Рано утром следующего дня стартовал новый штурм. На тот момент ванная комната была заполнена заложниками и партизанами, живыми и мертвыми. Партизаны, все больше и больше отчаиваясь, приказали живым заложникам встать, а затем выставили их за дверь. Мурсия, поддерживаемый другим заложником, качнулся от взрыва гранаты. Оглушенный, с кровоточащим лицом, он упал на пол. Большинство из тех, кто находился рядом с ним, были мертвы. Оставшиеся партизаны сбросили трупы с лестницы. Среди тел оказался и Мурсия. Потом партизаны ушли. Мурсия подождал, потом пополз в подвал. Он прополз через один пролет и заглянул через край пролома в вестибюль. Собравшись с духом, он выпрямился, поднял руки вверх и просипел:

«Не стреляйте!»

По меньшей мере девяносто пять человек погибли во Дворце правосудия, включая председателя Верховного суда Альфонсо Рейеса Эчандию, двух его телохранителей и команданте Луиса Отеро. Альфонсо Патиньо и помощники судей конституционной палаты суда погибли, вероятно, в числе первых. В общей сложности погибло одиннадцать из двадцати четырех судей, все от пулевых ранений. Сначала сообщалось, что их казнили партизаны, но это так и не подтвердилось.

По-видимому, были убиты и большинство боевиков. Двадцать два человека опознали, и по меньшей мере девятнадцать неопознанных трупов предположительно принадлежали захватчикам дворца. Были убиты одиннадцать полицейских и солдат, а также тридцать два других человека: судьи, секретари, адвокаты и случайные прохожие.

На эпохе президентства Белисарио Бетанкура навсегда осталось клеймо этого ужаса. Прежнее восхваление того, что он был жестким с партизанами, сменилось горькими упреками. Почему так и не было предпринято никаких попыток провести переговоры? Оставшиеся в живых судьи, в том числе Умберто Мурсия, в приступе отчаяния осуждали правительство. Отношения между Бетанкуром и колумбийской системой правосудия достигли дна.

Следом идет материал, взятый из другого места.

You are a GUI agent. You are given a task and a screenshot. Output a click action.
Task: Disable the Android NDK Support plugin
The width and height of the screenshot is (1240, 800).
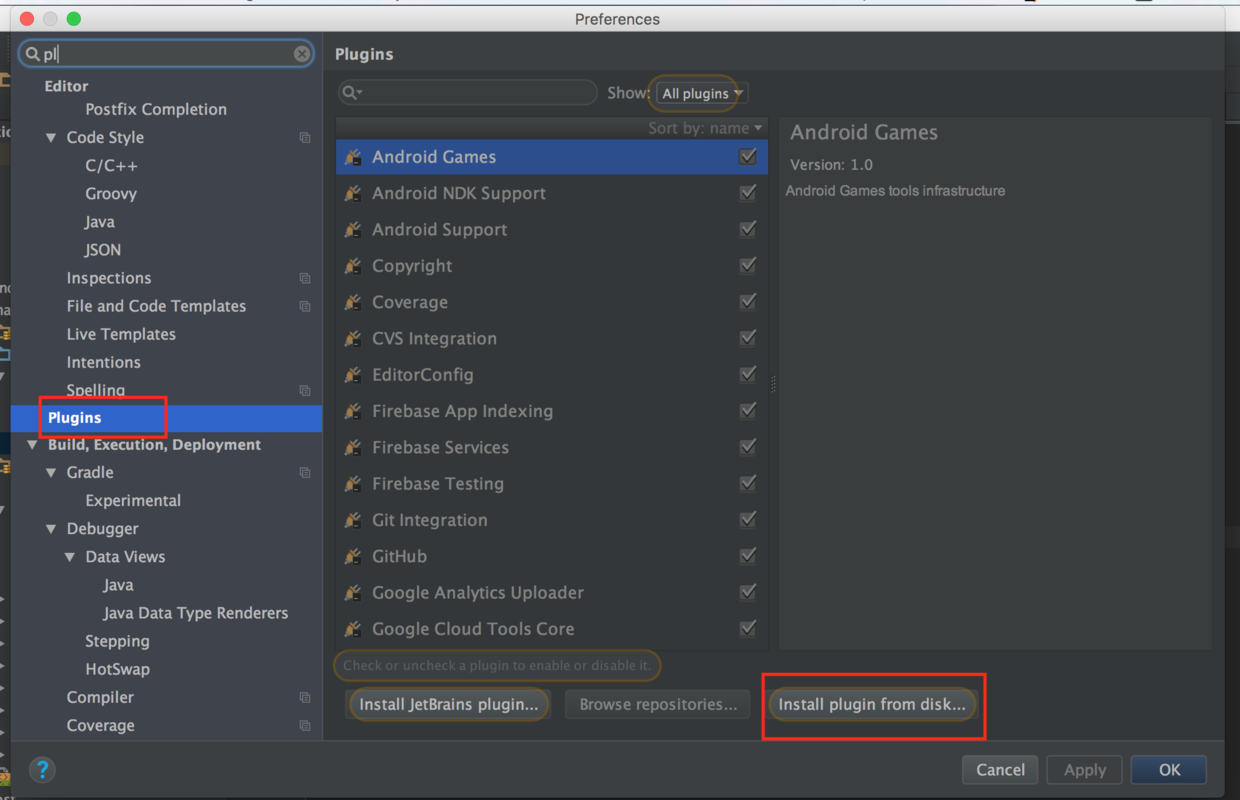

Министр юстиции Парехо выразил мнение, что захват, вероятно, был срежиссирован картелем, но он был единственным высокопоставленным чиновником, заявившим об этом публично. Сначала колумбийцы решили, что теория заговора с участием картеля была лишь пропагандой, призванной отвлечь внимание от безответственных действий правительства и сил безопасности во время захвата дворца. Но со временем убежденность в том, что картель действительно замешан, возросла. Год спустя каждый колумбиец, занимающий ответственный государственный пост, без сомнений, признал бы, что наркоторговцы заказали и оплатили М-19 нападение на Дворец правосудия – показательную партизанскую акцию устрашения.